Tissue-infiltrating lymphocytes analysis reveals large modifications of the duodenal "immunological niche" in coeliac disease after gluten-free diet

Abstract

Objectives: The role of T lymphocytes in the pathogenesis of Celiac disease (CD) is well established. However, the mechanisms of T-cell involvement remain elusive. Little is known on the distribution of T subpopulations: T-regulatory (Treg), Th17, CD103, and CD62L cells at disease onset and after gluten-free diet (GFD). We investigated the involvement of several T subpopulations in the pathogenesis of CD.

Methods: We studied T cells both in the peripheral blood (PB) and the tissue-infiltrating lymphocytes (TILs) from the mucosa of 14 CD patients at presentation and after a GFD, vs. 12 controls.

Results: Our results extend the involvement of Treg, Th1, and Th17 cells in active CD inflammation both in the PB and at the TILs. At baseline, Tregs, Th1, and Th17 cells are significantly higher in active CD patients in TILs and PB. They decreased after diet. Moreover, CD62L+ TILs were increased at diagnosis as compared with GFD patients.

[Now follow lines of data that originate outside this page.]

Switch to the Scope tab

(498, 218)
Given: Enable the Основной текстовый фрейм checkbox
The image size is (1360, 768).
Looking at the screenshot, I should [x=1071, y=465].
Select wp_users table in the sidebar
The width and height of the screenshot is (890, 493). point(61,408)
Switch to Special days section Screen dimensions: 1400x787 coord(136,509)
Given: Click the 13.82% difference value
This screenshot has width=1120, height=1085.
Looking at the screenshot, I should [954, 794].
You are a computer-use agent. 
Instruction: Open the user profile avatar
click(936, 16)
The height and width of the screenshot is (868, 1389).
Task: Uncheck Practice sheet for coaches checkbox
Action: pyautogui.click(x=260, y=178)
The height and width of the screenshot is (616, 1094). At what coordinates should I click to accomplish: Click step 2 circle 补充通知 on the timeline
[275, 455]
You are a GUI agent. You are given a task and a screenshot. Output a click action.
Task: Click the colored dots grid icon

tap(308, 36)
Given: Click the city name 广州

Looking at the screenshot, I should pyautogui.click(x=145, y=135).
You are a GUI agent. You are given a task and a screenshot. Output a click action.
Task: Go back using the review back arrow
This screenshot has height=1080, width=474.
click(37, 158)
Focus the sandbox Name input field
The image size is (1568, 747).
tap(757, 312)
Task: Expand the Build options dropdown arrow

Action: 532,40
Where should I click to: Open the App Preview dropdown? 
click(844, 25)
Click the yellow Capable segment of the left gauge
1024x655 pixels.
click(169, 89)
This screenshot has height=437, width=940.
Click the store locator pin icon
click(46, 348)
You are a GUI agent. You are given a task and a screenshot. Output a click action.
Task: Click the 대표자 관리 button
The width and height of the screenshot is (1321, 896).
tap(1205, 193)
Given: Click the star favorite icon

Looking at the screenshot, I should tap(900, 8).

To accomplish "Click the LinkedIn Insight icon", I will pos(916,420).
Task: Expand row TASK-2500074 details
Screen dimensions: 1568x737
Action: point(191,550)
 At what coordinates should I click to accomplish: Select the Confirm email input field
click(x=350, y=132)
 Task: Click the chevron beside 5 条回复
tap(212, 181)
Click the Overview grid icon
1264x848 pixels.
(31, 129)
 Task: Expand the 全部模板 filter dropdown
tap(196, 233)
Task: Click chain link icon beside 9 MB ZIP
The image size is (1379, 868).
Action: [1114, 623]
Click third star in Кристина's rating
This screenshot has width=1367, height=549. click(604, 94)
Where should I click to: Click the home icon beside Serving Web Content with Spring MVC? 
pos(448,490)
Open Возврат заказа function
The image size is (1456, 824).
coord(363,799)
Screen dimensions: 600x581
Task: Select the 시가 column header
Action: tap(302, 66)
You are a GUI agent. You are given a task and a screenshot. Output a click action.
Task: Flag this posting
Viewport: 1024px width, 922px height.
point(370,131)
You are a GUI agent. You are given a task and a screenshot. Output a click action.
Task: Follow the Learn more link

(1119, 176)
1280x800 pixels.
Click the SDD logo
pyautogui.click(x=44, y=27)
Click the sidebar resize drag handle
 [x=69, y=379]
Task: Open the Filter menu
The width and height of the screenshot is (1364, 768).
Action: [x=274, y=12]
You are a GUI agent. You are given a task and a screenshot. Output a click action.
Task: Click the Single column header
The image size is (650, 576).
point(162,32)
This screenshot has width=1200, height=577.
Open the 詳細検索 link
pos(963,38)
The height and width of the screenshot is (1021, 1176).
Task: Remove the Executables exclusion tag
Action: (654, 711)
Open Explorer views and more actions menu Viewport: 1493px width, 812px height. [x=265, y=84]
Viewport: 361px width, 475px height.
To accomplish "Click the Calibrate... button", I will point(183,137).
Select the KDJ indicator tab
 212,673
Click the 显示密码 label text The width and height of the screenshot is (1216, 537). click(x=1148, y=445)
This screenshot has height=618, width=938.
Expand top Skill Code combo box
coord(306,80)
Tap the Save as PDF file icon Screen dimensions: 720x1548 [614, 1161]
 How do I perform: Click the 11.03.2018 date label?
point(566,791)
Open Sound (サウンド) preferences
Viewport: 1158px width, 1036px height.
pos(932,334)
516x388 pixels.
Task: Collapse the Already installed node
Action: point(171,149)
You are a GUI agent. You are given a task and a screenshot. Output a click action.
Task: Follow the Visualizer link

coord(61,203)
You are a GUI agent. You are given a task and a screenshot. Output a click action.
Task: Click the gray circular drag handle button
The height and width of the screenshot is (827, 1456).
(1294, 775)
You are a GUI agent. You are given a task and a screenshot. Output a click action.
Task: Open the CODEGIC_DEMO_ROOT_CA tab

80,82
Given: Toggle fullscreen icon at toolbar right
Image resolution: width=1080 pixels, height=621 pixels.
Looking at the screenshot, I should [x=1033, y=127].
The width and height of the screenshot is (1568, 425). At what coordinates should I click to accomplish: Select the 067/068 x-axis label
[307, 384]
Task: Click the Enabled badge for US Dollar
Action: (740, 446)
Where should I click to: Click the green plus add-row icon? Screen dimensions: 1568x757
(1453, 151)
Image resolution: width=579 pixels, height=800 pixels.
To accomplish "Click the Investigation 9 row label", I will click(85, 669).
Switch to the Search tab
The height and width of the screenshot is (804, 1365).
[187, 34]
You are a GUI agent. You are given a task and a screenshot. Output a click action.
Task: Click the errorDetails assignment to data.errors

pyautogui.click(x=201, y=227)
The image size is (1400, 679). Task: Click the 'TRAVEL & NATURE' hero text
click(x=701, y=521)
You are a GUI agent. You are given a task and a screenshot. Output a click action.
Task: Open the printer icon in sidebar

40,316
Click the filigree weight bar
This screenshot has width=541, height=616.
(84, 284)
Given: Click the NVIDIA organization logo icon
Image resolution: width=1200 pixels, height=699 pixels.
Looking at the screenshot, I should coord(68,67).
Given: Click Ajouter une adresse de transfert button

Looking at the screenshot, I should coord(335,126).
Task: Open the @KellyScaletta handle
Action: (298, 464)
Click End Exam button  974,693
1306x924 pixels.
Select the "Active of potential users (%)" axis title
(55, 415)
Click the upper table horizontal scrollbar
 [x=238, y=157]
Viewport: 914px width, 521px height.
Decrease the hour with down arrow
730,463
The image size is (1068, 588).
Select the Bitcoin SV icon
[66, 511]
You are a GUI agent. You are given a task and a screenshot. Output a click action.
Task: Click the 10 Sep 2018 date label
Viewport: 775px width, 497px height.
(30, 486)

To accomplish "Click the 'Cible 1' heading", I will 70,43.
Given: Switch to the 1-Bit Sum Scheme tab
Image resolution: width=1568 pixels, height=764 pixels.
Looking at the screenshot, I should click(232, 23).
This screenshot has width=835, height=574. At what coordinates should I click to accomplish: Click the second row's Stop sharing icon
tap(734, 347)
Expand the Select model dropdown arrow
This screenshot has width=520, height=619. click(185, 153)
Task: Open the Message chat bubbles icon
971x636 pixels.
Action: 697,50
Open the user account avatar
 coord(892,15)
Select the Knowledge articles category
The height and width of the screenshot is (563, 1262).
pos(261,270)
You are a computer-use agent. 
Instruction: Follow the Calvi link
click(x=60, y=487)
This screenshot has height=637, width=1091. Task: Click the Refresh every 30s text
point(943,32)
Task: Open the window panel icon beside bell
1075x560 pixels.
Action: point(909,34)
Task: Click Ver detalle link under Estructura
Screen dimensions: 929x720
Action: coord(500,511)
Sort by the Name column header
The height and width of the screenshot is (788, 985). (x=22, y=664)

Conclusions: Our data show significant modifications of the above-mentioned subpopulations both in the PB and TILs. The increase of suppressive Tregs in active CD both in the PB and TILs is intriguing. T lymphocytes are known to have a crucial role in the pathogenesis of CD. We have shown that gluten trigger results in systemic recruitment of T lymphocytes, the unbalance between pro-inflammatory and anti-inflammatory populations and the increase of CD62L+ T cells in TILs. Our results delineate a more complete picture of T-cell subsets in active vs. GFD disease. Our data of T-cell subpopulations, combined with known data on cytokine production, support the concept that duodenal micro-environment acts as an immunological niche and this recognition may have an important role in the diagnosis, prognosis and therapeutical approach of CD.

Figure 1

T-bet expression in PBMC and TIL from circulating T cells and B cells. Mean percentage of CD4+ T-bet (a), CD8+ T-bet (b) T cells, and CD19+ T-bet B cells (c) in peripheral blood and in duodenal mucosa of healthy subjects and celiac disease. Box plots express the first (Q1) and third (Q3) quartiles within a given data set by the upper and lower horizontal lines in a rectangular box, in which there is a horizontal line showing the median. The whiskers extend upwards and downwards to the highest or lowest observation within the upper (Q3+1.5 × interquartile range) and lower (Q1–1.5 × interquartile range) limits. P-values indicate statistical significances (<0.05) between the different groups. GFD, gluten-free diet; MFI, mean fluorescence intensity.

Figure 2

Immunohistochemistry for FoxP3 and IL-17 of gut mucosa in CD patients. Immunohistochemistry for FoxP3 and IL-17 proteins in a representative case of celiac disease (a for FoxP3 and c for IL-17) and in normal mucosa (b for FoxP3 and d for IL-17) (Avidin–Biotin–Peroxidase complex method in paraffin section lightly counterstained with ematoxylin. Original magnification, × 100 (a,b and d); × 200 (c).

Figure 3

Tregs and Th17 expression in PBMC and TIL from CD patients before and after GFD. PMBC Tregs (CD3+/CD4+/CD25+/CD127−) (a) are augmented in CD patients and decrease after GFD, returning to similar value of control patients. TIL Tregs (b) are significantly augmented in CD patients and significantly decrease after GFD. PMBC Th17 cells (c) are significantly augmented in CD patients and significantly decrease after GFD. TIL Th17 cells (d) are augmented in CD patients and significantly decrease after GFD. ^#P<0.05 post-GFD vs. pre-GFD levels. GFD, gluten-free diet; PBMC, peripheral blood mononuclear cell; TIL, tissue-infiltrating lymphocytes; Treg, T-regulatory.